Which is why I’m here: Infinitesima’s VideoAFM works 1000 times faster than traditional machines, producing video images at 15 frames per second. Paint Drying: The movie may not be this year’s Christmas blockbuster, but plenty of people pay good money to watch it.
Sadly, though, when I arrive at Infinitesima, no one is watching paint dry. Instead, the VideoAFM is being used to study a molten polymer crystallising. But it gives me a flavour for what molecular-scale movies of paint drying would look like. Before my eyes, I see molecules creeping across the display. OK, so it isn’t Harry Potter and the Goblet of Fire, and there’s not much more I can say about it. But I’m watching molecules move around on a surface, for crying out loud. That’s pretty cool.

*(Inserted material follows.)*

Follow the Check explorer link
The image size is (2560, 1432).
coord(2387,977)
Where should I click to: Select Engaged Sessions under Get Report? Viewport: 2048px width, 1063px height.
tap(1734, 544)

Maybe there’s something wrong with me, but this really hasn’t been the dullest week of my life. In fact, I’m rather stimulated and looking forward to regaling my friends with fascinating facts this weekend. They’ll surely be mesmerised by the fact that cows fed on clover produce milk bursting with healthy polyunsaturated fats. And there’s a species of parasitic nematode that can grow over 10 metres long in sperm whales, while another species lives only in vinegar. And paint continues to harden for a whole week after it dries… Hang on, I’m not boring you, am I?
The king of boringology
Next time you are in the bath, ponder this. Your thumbnails are growing approximately a tenth of a millimetre a day. You can thank the late American physician William Bean for that nugget of information.
Born in 1909, Bean should perhaps be crowned the founding father of boringology. His study of his own fingernails culminated in a paper published in 1980 called “Nail growth: 35 years of observation” (Archives of Internal Medicine, vol 140, p 73).
Bean began his analysis when he was 32 by filing a horizontal line just above the cuticle of his left thumbnail. He then recorded how long it took for the mark to reach the tip of his finger. From this, he worked out that his nail grew on average 0.123 millimetres a day. Or, if you prefer, 1.4 nanometres a second.
As head of the department of internal medicine at the University of Iowa, Bean dutifully marked his thumbnail and jotted down his measurements for the next 35 years and published papers after the first 25 and 30 years. It didn’t matter where Bean was – his nails grew at the same steady rate all year round.
Only two factors slowed down the growth of his talons: fungal infections and the advancing years. By the age of 61, his thumbnail had slowed to 0.100 millimetres a day. And in his final paper on the subject six years later, his nails had decelerated by another 0.005 millimetres a day.